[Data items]
________
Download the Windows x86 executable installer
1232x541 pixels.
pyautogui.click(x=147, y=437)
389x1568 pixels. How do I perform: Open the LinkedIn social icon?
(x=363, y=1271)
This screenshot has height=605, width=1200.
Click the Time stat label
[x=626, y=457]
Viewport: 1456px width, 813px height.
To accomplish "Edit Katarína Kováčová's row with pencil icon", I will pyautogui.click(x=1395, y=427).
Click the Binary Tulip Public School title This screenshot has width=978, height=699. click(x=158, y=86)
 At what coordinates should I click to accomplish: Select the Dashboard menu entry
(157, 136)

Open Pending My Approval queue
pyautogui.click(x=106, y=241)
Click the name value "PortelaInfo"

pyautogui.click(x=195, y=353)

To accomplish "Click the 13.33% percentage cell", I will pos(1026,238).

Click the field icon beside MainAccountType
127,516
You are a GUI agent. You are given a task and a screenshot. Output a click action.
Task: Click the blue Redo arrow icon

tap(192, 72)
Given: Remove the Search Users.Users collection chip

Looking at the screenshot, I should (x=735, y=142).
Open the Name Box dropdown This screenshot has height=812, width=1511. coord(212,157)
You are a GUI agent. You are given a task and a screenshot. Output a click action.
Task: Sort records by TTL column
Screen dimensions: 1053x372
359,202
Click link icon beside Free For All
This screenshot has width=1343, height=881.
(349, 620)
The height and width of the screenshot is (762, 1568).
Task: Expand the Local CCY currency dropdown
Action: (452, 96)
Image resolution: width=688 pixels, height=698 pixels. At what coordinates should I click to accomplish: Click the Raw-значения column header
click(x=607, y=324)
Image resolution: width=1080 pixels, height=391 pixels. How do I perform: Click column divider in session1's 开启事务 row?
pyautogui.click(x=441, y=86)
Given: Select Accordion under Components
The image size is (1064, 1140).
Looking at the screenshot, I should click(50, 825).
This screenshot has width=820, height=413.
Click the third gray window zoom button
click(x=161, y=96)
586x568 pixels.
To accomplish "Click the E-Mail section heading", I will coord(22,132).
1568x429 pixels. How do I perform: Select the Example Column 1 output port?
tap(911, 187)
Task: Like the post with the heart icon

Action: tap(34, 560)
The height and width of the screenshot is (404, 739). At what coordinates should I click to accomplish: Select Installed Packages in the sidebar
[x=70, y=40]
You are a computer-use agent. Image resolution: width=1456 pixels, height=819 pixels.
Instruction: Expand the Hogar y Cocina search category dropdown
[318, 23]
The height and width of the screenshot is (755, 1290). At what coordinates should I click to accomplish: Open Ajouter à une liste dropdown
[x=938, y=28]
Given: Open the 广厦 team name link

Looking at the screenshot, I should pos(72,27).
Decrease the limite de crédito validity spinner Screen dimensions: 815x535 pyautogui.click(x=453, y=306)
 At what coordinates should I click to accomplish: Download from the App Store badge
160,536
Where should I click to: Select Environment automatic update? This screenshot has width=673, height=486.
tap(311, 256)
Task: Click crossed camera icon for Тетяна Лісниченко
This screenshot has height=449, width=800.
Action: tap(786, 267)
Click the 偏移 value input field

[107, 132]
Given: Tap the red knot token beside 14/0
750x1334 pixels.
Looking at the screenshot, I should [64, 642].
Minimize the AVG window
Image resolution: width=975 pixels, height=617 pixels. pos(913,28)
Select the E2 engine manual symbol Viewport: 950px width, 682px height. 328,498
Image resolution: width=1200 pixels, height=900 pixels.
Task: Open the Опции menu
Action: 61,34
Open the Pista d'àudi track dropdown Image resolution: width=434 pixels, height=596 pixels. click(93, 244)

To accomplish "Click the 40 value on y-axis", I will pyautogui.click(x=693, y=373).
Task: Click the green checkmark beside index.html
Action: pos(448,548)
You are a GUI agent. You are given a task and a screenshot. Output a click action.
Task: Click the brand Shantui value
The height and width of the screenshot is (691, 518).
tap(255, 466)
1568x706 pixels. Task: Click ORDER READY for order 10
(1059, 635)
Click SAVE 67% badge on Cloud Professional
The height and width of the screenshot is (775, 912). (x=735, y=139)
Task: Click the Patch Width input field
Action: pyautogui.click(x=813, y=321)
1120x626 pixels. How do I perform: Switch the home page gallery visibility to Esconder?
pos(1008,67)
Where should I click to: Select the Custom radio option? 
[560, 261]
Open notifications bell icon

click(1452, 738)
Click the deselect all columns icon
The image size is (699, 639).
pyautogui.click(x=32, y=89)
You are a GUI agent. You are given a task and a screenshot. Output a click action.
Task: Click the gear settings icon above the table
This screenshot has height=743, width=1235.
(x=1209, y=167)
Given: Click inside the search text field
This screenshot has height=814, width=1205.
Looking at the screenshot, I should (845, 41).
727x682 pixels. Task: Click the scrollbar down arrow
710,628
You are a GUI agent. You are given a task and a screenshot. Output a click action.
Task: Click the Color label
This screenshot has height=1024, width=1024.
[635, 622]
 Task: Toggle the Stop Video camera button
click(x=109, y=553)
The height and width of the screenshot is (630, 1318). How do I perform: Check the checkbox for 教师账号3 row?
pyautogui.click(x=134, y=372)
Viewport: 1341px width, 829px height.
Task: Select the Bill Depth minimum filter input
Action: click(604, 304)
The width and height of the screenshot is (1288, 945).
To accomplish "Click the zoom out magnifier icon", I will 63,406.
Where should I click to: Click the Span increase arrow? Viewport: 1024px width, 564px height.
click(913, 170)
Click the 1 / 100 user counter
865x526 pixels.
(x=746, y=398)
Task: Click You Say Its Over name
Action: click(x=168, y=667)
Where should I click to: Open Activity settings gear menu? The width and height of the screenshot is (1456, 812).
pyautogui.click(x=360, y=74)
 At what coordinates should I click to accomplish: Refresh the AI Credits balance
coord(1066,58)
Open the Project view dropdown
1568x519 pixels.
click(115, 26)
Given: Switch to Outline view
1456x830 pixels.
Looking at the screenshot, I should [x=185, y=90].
________
Task statement
In the records above, find the line containing "Viewport: 1456px width, 813px height." and restate word for word every line from the first through that one.

Solution to the problem
Download the Windows x86 executable installer
1232x541 pixels.
pyautogui.click(x=147, y=437)
389x1568 pixels. How do I perform: Open the LinkedIn social icon?
(x=363, y=1271)
This screenshot has height=605, width=1200.
Click the Time stat label
[x=626, y=457]
Viewport: 1456px width, 813px height.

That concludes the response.